The consultation paper suggests that SSSIs should continue to be designated on scientific criteria but selection guidelines should be tightened up to ensure SSSIs are sites of Scottish, UK and international importance with a clear role and purpose. Local authorities should play a more active role in choosing conservation measures in their areas for sites of less than national importance.
Under the proposals, owners and occupiers of new SSSIs would have the choice between entering a positive management agreement with SNH or consulting SNH before carrying out potentially damaging operations (PDOs). Compensation for not carrying out PDOs would be ended, and replaced with positive conservation arrangements supported by financial incentives.
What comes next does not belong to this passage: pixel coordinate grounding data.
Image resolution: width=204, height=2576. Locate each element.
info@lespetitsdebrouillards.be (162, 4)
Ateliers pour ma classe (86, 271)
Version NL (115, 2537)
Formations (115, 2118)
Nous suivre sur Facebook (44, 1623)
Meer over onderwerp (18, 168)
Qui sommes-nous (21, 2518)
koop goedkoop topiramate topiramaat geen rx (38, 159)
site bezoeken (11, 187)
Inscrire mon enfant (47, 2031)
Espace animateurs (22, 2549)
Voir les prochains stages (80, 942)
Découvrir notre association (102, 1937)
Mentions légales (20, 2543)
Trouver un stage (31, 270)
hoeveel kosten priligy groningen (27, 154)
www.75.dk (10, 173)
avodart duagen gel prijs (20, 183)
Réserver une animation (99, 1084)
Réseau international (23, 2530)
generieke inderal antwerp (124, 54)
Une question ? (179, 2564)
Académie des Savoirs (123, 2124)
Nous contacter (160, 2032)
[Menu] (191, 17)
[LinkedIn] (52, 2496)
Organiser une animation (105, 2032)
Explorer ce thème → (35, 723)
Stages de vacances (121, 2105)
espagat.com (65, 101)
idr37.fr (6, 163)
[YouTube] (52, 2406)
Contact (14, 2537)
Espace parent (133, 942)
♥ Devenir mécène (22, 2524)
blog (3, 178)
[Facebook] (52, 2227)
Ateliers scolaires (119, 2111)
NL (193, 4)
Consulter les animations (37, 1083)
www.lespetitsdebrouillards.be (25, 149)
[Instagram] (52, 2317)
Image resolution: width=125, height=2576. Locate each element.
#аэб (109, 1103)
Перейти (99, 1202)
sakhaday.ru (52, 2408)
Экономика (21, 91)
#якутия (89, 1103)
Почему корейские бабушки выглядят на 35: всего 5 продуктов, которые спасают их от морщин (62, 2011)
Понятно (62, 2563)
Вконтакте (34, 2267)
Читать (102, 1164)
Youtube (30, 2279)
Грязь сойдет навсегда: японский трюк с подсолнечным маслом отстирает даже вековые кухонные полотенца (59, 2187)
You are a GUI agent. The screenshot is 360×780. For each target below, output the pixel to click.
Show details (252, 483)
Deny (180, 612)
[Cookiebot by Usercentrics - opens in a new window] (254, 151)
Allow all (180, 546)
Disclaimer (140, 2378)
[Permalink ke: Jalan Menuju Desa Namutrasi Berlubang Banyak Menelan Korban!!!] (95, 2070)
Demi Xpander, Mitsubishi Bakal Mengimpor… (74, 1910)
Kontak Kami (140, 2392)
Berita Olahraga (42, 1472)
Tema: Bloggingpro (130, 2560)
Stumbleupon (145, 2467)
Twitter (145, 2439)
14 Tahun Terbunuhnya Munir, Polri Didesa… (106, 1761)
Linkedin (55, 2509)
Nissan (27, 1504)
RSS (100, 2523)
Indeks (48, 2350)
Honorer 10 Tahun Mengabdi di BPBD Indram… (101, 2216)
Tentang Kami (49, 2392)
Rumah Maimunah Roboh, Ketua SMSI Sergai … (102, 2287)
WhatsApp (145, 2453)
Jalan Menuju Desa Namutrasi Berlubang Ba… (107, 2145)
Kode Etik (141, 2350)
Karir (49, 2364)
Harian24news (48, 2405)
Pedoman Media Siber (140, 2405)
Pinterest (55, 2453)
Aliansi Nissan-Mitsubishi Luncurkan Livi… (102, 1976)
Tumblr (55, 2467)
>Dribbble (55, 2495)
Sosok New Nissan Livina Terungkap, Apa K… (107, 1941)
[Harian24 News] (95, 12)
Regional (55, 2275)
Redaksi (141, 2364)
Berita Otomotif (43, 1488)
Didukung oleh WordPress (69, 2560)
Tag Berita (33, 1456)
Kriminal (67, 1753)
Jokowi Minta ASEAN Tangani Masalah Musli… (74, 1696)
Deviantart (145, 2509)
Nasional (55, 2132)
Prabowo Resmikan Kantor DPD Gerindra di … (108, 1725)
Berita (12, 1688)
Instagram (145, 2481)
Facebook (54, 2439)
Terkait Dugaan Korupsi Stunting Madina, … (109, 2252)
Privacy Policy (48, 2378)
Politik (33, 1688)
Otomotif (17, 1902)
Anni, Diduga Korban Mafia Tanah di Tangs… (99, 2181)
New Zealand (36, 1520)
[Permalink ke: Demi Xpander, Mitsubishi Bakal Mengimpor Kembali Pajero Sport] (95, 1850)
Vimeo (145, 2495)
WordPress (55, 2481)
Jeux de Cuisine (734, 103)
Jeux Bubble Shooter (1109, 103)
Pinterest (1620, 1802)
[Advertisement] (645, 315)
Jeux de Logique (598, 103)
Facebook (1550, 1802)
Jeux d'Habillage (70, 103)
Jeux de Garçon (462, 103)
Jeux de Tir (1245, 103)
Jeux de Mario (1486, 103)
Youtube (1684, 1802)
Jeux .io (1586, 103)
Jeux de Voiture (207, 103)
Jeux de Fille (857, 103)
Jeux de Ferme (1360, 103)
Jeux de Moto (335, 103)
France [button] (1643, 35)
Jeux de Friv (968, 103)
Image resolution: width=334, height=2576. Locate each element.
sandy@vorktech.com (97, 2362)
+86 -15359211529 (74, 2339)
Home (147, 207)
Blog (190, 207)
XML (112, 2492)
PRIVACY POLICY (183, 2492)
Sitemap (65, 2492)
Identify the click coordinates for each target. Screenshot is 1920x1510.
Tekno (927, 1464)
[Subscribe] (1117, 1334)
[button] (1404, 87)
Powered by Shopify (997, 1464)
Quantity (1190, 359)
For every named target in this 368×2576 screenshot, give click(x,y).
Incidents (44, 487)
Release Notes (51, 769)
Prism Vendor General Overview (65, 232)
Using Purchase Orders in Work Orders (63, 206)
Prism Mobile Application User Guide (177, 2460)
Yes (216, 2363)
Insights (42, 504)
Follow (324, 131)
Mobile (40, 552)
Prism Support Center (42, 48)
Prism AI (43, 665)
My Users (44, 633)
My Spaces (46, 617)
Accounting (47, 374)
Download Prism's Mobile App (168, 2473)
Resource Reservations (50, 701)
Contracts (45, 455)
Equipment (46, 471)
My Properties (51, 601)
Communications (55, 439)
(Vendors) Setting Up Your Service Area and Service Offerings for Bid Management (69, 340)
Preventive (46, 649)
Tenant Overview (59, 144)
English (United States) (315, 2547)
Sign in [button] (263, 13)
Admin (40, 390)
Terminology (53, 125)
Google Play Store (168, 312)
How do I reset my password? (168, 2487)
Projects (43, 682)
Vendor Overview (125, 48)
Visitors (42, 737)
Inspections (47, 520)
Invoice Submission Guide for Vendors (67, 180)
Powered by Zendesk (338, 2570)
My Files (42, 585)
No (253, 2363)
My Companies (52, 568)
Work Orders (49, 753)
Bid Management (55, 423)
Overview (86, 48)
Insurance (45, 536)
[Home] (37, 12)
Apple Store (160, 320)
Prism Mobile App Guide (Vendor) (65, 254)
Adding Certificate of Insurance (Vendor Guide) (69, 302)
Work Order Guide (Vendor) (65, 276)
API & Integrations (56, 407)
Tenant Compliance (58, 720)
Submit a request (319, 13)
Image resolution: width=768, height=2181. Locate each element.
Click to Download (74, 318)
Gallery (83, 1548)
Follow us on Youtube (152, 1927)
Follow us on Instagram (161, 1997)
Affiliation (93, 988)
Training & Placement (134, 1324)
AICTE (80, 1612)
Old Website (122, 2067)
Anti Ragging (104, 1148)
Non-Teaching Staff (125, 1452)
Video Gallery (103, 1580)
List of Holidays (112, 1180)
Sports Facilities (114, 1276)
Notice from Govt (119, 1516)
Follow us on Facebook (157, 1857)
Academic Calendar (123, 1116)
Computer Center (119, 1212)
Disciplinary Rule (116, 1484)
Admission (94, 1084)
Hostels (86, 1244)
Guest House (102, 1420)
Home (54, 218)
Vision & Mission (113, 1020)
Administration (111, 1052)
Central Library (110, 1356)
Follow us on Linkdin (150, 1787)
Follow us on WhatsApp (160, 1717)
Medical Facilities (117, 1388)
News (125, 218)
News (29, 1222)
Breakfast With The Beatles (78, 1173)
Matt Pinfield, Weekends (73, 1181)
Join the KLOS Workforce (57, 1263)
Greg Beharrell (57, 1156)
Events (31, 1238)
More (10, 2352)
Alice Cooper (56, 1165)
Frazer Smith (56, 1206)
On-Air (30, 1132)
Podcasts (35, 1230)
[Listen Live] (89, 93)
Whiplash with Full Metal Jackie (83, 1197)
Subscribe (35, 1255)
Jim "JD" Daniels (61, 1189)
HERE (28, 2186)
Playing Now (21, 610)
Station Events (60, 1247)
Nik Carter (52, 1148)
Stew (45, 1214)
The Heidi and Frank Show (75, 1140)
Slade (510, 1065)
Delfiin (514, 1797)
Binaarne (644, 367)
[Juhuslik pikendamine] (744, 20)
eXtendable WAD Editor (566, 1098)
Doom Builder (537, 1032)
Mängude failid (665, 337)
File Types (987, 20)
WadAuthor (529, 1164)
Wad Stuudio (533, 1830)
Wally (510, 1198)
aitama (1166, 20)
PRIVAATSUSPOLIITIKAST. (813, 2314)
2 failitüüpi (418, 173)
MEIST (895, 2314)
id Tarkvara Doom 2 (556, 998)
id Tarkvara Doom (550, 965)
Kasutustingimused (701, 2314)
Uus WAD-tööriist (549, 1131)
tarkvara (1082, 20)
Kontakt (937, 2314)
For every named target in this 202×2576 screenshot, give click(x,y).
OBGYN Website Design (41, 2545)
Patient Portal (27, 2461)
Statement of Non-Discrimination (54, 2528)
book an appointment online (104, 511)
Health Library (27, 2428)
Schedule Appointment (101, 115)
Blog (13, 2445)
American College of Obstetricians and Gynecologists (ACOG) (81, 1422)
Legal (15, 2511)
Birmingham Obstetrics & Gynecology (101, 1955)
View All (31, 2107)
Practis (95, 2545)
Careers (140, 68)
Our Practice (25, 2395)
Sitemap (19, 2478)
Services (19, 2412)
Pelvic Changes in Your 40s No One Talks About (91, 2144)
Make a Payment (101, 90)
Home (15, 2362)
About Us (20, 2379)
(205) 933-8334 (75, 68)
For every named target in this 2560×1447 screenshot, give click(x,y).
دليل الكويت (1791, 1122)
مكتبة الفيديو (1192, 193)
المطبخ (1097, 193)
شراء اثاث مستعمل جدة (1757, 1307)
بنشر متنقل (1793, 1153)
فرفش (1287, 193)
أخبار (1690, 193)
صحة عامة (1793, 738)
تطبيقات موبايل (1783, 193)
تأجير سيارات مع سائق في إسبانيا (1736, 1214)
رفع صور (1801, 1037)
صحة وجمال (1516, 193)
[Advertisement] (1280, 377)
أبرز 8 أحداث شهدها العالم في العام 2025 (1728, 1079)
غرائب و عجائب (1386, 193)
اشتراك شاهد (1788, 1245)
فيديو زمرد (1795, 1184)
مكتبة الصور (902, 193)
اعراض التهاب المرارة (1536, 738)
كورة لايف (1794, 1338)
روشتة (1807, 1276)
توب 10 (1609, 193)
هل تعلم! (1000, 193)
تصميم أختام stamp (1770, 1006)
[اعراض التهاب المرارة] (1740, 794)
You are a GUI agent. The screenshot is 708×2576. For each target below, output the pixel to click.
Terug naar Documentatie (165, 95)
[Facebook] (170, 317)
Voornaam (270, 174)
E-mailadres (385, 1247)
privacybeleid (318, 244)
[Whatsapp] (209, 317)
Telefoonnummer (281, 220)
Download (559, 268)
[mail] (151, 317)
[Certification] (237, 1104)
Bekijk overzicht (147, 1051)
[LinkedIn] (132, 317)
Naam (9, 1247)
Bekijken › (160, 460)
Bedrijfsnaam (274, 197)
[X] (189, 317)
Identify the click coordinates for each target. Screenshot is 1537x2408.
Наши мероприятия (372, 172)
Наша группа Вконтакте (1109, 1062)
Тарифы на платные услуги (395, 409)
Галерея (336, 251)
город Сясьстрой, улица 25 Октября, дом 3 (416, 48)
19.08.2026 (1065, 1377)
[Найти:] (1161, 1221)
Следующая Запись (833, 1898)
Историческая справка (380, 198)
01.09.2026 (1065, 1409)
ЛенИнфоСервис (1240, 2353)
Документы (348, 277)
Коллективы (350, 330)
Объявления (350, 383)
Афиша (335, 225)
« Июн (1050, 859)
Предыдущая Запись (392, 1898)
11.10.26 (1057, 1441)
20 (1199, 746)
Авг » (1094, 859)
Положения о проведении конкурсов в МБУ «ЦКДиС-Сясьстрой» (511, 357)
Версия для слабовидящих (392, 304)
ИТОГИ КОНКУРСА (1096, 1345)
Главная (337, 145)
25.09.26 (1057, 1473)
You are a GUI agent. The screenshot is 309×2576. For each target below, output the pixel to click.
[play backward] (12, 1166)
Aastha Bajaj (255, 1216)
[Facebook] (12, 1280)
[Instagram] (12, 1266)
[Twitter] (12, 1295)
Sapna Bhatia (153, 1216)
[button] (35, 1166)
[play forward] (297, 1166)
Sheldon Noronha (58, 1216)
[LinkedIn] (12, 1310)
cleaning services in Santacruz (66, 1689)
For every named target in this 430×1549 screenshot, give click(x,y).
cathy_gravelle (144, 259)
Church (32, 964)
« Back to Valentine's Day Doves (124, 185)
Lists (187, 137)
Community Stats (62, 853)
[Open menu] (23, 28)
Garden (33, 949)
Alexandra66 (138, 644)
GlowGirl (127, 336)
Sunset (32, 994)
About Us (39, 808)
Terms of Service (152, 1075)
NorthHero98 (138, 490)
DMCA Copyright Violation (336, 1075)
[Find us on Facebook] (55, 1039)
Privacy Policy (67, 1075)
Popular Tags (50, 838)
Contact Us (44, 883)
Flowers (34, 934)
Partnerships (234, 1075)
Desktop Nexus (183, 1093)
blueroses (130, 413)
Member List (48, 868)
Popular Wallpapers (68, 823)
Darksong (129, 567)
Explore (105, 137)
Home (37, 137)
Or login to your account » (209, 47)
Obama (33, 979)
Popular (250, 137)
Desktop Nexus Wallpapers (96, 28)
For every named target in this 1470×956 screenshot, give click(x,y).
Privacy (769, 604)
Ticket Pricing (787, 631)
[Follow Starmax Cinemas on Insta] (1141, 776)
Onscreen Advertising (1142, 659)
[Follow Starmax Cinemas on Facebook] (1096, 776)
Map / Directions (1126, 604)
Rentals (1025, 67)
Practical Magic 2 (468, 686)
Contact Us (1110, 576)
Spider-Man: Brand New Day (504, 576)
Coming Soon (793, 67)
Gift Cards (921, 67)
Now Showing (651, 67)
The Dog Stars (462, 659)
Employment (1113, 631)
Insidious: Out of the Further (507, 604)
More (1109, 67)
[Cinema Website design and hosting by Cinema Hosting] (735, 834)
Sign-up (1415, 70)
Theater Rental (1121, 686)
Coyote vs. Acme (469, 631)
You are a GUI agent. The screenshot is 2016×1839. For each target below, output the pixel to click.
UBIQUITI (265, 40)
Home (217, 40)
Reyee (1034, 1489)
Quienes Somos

Owner and occupiers would be given a right of appeal when SNH refuses consent to carry out a PDO, and the consultation paper identifies possible options for the appeal process.
Proposals to ensure that government departments and other public bodies which own or manage SSSI land set a good example to the rest of the community are also outlined.
The government's objectives for the SSSI review are to modernise the system and make it more user-friendly for owners and occupiers of SSSI land, as well as giving local communities a stronger voice in the process.
Lord Sewel concluded: 'These proposals represent a sensible, pragmatic and affordable approach for caring for the best parts of our natural heritage.
'If our objectives can be met, SSSIs will be seen as an accolade rather than a constraint by owners and occupiers. They should be a badge of distinction for the best parts of Scotland's natural heritage which can be used to help generate social and economic as well as environmental benefits for local people.'
Comments on the consultation paper are invited by 30 November. During the consultation period, a series of meetings will be arranged by The Scottish Office in different parts of the country to get direct feedback from local people.